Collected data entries
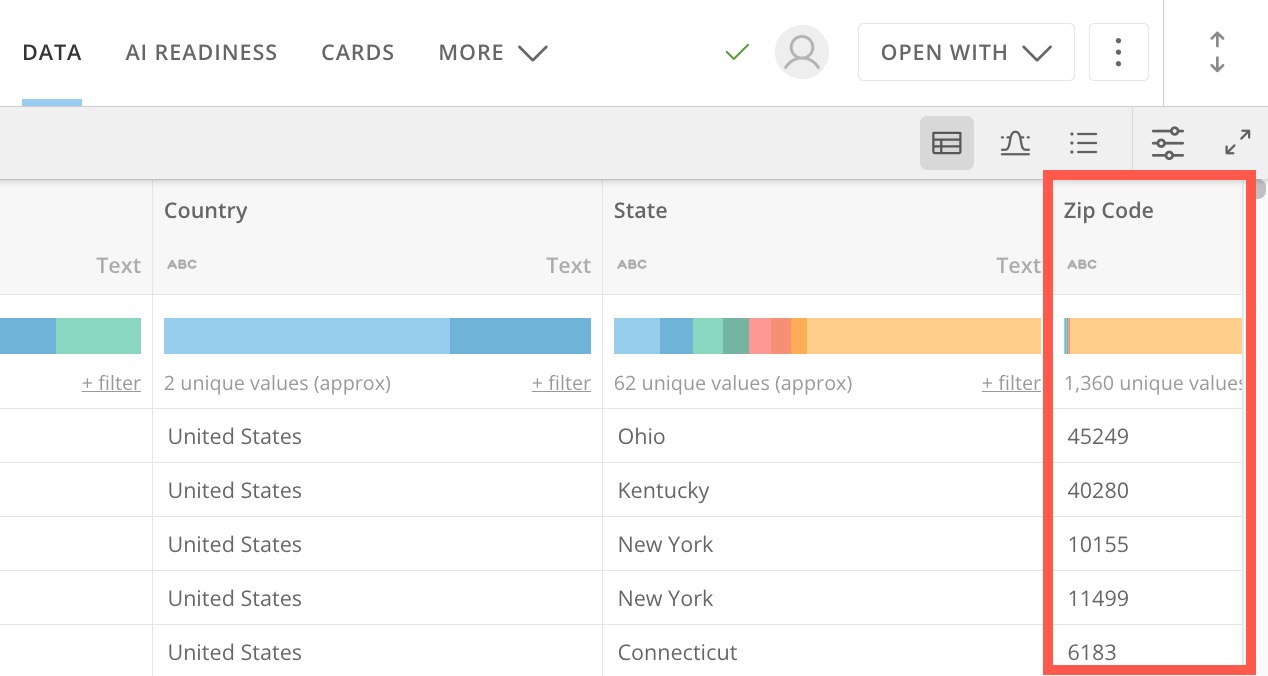Switch to table grid view icon

coord(946,143)
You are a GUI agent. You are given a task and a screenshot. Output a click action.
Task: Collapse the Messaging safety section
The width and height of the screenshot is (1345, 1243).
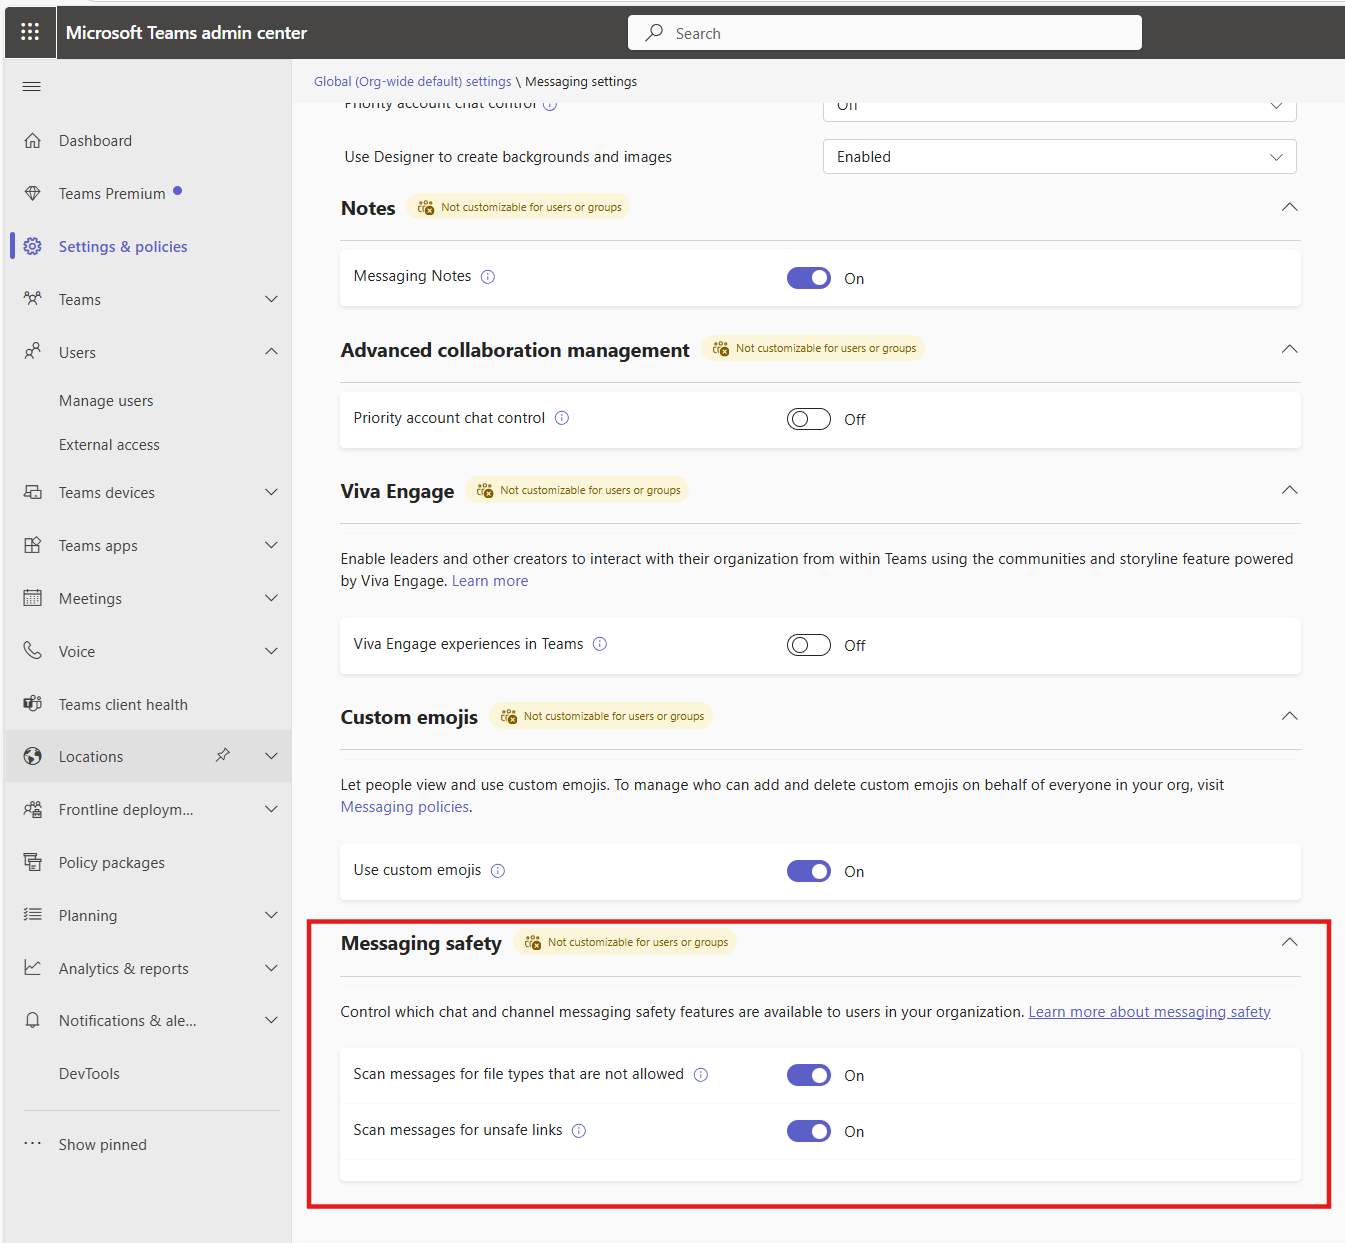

Assignment
Output an exact copy of the lines from the one with "Task: Collapse the Messaging safety section" through the closing line of the records, inclusive, without any images.

Result of the exercise
Task: Collapse the Messaging safety section
The width and height of the screenshot is (1345, 1243).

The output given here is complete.